(Saved data entries)
-------------------------

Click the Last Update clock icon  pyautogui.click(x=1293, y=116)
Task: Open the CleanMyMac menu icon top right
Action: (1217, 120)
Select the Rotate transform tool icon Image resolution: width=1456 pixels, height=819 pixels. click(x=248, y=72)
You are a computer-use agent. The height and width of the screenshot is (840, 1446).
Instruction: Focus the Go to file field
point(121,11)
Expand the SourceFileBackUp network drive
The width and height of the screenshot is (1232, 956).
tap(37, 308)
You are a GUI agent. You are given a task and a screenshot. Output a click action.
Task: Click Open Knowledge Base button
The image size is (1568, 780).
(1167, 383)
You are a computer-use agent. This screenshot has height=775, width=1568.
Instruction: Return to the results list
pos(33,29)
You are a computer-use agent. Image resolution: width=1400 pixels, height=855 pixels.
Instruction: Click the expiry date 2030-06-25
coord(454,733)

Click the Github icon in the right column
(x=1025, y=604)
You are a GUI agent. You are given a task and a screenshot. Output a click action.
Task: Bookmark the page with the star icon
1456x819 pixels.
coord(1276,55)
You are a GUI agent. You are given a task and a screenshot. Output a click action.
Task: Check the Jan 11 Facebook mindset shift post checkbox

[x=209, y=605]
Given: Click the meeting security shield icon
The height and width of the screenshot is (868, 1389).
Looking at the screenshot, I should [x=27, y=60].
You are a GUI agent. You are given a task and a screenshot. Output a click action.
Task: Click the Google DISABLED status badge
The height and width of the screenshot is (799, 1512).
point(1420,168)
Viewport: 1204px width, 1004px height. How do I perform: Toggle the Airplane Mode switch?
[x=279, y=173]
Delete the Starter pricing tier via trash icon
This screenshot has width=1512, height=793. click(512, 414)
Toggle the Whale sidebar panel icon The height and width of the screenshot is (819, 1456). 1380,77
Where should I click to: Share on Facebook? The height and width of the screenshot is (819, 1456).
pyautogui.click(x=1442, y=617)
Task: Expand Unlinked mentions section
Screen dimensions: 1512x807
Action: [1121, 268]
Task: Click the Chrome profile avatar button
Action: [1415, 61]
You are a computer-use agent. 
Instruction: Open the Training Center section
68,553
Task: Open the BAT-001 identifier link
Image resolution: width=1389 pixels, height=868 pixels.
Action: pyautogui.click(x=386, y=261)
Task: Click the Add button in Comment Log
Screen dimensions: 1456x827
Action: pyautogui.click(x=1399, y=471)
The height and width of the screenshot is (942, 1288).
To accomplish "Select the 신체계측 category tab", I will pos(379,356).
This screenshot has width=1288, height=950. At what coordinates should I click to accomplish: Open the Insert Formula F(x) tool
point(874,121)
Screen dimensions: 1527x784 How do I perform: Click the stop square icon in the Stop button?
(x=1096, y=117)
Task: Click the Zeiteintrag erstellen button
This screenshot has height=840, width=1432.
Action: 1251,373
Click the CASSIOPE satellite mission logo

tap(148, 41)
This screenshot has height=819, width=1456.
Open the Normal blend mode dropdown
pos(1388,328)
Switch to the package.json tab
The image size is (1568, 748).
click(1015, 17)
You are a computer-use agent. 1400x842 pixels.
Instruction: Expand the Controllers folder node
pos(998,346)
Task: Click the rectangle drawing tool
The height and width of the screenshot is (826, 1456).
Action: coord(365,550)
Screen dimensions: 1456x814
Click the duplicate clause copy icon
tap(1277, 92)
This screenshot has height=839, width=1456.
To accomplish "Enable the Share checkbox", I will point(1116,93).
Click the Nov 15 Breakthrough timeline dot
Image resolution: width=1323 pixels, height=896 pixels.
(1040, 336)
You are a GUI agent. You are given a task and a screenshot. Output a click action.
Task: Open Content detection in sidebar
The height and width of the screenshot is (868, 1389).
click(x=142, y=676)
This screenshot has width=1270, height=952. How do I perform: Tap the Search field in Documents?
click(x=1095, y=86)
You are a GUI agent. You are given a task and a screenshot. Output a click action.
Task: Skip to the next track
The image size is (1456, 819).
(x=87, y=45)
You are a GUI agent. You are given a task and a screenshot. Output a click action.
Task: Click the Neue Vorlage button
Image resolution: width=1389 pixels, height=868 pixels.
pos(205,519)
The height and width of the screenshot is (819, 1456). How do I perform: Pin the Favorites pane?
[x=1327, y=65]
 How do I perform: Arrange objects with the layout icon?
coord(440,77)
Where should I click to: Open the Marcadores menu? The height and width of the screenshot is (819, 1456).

-------------------------

> **Task description**:
Look through the records for the string "sidebar". Copy every line that has it.

> **Finished task**:
Toggle the Whale sidebar panel icon The height and width of the screenshot is (819, 1456). 1380,77
Task: Open Content detection in sidebar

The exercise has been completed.